画像: ショーを見たりデザイナーの考えなどについて調べたりするほど、ファッションが好きだというLEO。写真の装いはすべてリック・オウエンスのもの(本人私物)。ステージ衣装は動きやすさ、生地が揺れたときに美しく見えることを大切にしている。よく選ぶのは、日常でも愛用しているヨウジヤマモト

ショーを見たりデザイナーの考えなどについて調べたりするほど、ファッションが好きだというLEO。写真の装いはすべてリック・オウエンスのもの(本人私物)。ステージ衣装は動きやすさ、生地が揺れたときに美しく見えることを大切にしている。よく選ぶのは、日常でも愛用しているヨウジヤマモト

 13本の絃で紡ぐ箏の音は、雅みやびで繊細だ。音量が小さく、音は鳴った途端に減衰していくため、パワーで勝る西洋楽器と一緒に奏でると、ともすれば埋没してしまう。だが、ピアノやチェロなどとアンサンブルを重ね、独自の新しい表現を追求してきた箏アーティストのLEOは、「そうした制約は足かせではなく、プラスに変えられる」と言う。「たとえば急に箏が主役の旋律になり、ほかの楽器は伴奏にまわる瞬間に、引き込まれるような弱音が響くと、耳を澄ませたくなる。西洋楽器だけの編成ではできない魅力的な表現が、箏が入ることで可能になるんです」

 最新アルバム『GRID//OFF』では、実験的ともいえるアプローチを用いて、今まで誰も体験したことのない箏の世界へ聴く者を誘う。エフェクターを使ったり、演奏したフレーズを加工・編集してサウンドをコラージュしたり。インスピレーションの源は、ジャズからエレクトロニック・ダンス・ミュージックまで多種多様だ。「ジャンルや楽器の枠(grid/グリッド)を飛び越え、『グルーヴのある音楽』というテーマのもとに、僕がいま表現したいものを集め、やりたいことをやっちゃいました」。収録曲には彼自身のオリジナル曲に加え、坂東祐大や網守将平が書き下ろした作品や、敬愛する坂本龍一、ティグラン・ハマシアン(アルメニア出身のジャズピアニスト)の作品も含まれる。
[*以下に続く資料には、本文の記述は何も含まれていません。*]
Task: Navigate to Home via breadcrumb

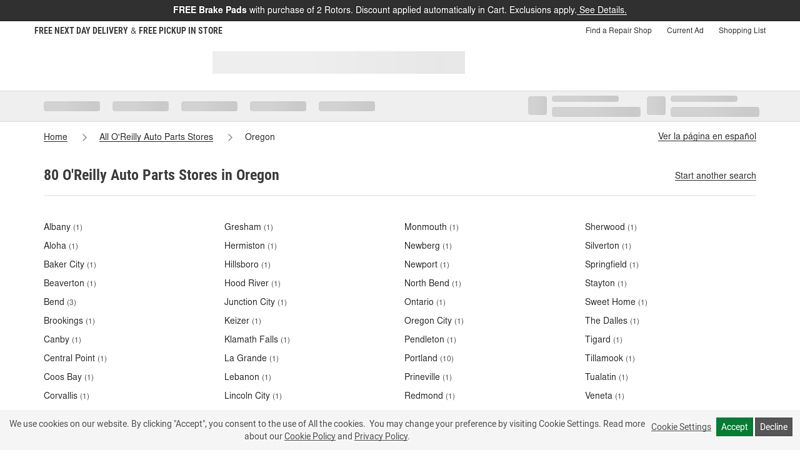Action: 55,137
 箏との出合いは9歳のとき。通っていたインターナショナルスクールでは全員が音楽の授業で箏を習った。上級生が演奏する沢井忠夫の『甦る五つの歌』を聴いて「かっこいい」と思い、練習に明け暮れた。中学時代、流行(はや)りの曲を大音量で演奏する軽音楽に憧れ、ギターやドラムも習得してバンドに参加したが、やがて「箏のほうがしっくりくる」と感じ、箏をやると決めた。16歳のとき、権威ある邦楽コンクールを最年少で制した。
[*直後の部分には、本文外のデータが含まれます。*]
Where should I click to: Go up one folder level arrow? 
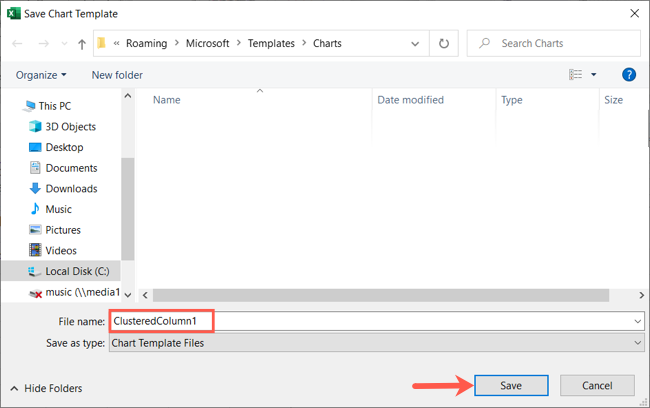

 LEOはつねに「いい音」を出すことに心を砕く。彼が考えるいい音は、自分にしかない魅力をもつ音だ。「それが出せないと『もう一度聴きたい』と思ってもらえる演奏にはならない。ひとつひとつの音に意思が込められているか、一番いい音を出せているか、厳しく自分に問い続けています」─原賀真紀子

LEO(レオ)
1998年横浜生まれ。カーティス・パターソン、沢井一恵に師事。2014年くまもと全国邦楽コンクール史上最年少最優秀賞および文部科学大臣賞受賞。2017年メジャーデビュー、東京藝術大学音楽学部邦楽科入学。「LEO 箏リサイタル2023 -GRID ONGRID OFF-」大阪公演(2023年6月9日)、東京公演(2023年8月27日)。